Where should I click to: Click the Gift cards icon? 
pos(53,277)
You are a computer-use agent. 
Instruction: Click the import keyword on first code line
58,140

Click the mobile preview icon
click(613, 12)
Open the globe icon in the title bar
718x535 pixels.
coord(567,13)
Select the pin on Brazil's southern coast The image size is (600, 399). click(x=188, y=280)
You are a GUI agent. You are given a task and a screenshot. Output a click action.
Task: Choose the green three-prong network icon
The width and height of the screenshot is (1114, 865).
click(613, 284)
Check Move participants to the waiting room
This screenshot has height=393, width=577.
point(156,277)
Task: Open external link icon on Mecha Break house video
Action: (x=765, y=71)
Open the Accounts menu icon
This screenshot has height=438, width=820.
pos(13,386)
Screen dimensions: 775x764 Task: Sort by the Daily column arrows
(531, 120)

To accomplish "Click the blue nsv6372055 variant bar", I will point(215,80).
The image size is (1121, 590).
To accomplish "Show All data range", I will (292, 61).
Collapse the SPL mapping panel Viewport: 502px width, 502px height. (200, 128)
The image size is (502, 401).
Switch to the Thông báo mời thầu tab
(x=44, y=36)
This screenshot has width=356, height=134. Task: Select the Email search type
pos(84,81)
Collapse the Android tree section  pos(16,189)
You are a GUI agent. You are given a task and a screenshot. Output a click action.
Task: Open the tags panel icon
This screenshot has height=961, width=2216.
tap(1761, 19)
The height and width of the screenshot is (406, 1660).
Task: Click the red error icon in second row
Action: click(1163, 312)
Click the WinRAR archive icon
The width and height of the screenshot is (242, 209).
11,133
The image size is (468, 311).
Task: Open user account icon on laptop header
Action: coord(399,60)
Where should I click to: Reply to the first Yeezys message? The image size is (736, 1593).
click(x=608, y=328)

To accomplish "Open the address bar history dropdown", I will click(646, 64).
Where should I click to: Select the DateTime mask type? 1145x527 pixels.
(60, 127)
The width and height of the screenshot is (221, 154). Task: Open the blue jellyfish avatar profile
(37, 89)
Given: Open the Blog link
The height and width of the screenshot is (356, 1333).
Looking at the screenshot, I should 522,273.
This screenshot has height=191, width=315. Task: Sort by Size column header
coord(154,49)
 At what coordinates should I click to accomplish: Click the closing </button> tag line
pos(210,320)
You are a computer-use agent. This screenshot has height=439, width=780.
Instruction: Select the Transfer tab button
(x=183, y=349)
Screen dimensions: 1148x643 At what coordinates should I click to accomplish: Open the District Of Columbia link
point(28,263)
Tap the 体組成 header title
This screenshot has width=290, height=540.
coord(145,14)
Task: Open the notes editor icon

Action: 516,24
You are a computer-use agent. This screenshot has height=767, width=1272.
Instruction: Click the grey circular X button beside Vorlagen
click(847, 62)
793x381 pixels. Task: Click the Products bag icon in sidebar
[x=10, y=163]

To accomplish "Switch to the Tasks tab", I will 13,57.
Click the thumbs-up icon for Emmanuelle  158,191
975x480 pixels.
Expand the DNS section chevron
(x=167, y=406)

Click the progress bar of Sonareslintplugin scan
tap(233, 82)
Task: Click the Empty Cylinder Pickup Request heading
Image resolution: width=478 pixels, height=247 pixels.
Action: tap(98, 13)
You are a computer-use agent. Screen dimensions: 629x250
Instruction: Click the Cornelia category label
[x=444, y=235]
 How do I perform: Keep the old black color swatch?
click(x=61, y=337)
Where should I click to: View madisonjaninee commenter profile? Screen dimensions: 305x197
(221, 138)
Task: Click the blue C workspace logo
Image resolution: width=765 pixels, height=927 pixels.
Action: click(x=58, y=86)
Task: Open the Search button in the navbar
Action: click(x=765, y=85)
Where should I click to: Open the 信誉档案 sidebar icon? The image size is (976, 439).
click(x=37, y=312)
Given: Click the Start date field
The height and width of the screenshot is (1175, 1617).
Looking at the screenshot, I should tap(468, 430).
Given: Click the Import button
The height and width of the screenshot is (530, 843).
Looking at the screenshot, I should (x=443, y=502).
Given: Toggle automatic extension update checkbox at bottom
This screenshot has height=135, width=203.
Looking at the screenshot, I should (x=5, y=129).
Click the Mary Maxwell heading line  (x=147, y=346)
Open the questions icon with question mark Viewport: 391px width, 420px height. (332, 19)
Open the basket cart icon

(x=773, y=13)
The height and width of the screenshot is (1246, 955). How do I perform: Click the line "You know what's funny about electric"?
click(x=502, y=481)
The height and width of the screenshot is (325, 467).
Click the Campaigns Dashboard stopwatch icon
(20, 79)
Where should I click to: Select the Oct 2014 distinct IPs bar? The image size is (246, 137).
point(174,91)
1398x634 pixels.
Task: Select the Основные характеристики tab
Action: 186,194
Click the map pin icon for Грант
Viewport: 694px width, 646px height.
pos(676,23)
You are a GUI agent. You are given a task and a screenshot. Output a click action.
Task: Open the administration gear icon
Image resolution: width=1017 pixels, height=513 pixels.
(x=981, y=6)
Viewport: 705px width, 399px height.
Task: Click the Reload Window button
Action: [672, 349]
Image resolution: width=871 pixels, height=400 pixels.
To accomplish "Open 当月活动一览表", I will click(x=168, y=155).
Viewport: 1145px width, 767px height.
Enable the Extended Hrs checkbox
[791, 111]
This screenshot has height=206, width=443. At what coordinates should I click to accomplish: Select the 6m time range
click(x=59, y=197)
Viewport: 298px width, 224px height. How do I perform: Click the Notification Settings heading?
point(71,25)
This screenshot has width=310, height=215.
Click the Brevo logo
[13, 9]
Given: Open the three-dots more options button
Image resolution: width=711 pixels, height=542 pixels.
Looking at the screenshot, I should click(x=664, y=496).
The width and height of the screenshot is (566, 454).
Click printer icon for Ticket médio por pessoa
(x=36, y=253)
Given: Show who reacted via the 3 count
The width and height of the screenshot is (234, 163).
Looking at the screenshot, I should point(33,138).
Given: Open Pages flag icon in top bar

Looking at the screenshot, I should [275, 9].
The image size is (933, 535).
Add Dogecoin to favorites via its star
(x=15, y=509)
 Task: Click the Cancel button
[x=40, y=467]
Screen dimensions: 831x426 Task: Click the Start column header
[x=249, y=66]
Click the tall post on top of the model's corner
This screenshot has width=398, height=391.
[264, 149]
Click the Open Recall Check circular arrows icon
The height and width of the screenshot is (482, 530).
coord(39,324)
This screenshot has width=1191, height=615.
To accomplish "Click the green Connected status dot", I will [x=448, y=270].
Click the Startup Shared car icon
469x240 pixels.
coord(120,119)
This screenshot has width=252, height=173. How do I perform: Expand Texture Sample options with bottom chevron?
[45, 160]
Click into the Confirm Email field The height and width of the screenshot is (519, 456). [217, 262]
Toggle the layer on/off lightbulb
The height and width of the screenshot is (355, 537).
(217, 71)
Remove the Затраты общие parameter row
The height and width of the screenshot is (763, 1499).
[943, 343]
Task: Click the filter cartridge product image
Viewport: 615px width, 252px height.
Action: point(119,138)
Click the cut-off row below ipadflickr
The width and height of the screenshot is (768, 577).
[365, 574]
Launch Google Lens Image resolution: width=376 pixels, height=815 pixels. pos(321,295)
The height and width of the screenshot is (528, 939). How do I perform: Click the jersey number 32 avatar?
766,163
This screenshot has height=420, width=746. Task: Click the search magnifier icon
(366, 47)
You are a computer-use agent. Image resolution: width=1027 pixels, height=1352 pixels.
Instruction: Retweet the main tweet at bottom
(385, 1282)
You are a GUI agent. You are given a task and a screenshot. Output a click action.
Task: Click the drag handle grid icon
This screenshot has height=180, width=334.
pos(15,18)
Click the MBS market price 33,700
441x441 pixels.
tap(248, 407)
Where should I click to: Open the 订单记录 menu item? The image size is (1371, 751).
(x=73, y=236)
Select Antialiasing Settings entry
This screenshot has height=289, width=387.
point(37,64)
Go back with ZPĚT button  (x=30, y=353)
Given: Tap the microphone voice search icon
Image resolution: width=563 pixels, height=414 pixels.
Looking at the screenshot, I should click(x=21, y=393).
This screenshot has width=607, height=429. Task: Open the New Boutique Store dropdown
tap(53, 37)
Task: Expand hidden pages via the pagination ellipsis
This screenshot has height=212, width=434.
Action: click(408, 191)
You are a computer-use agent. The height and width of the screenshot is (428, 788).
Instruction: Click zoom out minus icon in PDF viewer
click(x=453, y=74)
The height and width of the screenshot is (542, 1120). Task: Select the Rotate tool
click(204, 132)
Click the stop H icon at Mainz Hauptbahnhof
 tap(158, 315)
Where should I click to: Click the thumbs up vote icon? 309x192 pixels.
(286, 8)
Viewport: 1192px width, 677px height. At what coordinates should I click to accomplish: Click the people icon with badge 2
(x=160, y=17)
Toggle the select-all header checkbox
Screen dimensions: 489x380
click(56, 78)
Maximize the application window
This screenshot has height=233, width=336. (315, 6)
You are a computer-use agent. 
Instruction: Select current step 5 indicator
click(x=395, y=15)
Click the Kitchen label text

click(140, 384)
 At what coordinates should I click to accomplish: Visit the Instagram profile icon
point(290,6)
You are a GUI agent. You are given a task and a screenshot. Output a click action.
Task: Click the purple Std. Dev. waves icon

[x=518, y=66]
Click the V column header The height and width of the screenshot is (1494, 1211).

○ ○ ○

*Instructions to follow*:
Copy down each line in the entries that has the word "Collapse".

*Expected answer*:
Collapse the SPL mapping panel Viewport: 502px width, 502px height. (200, 128)
Collapse the Android tree section  pos(16,189)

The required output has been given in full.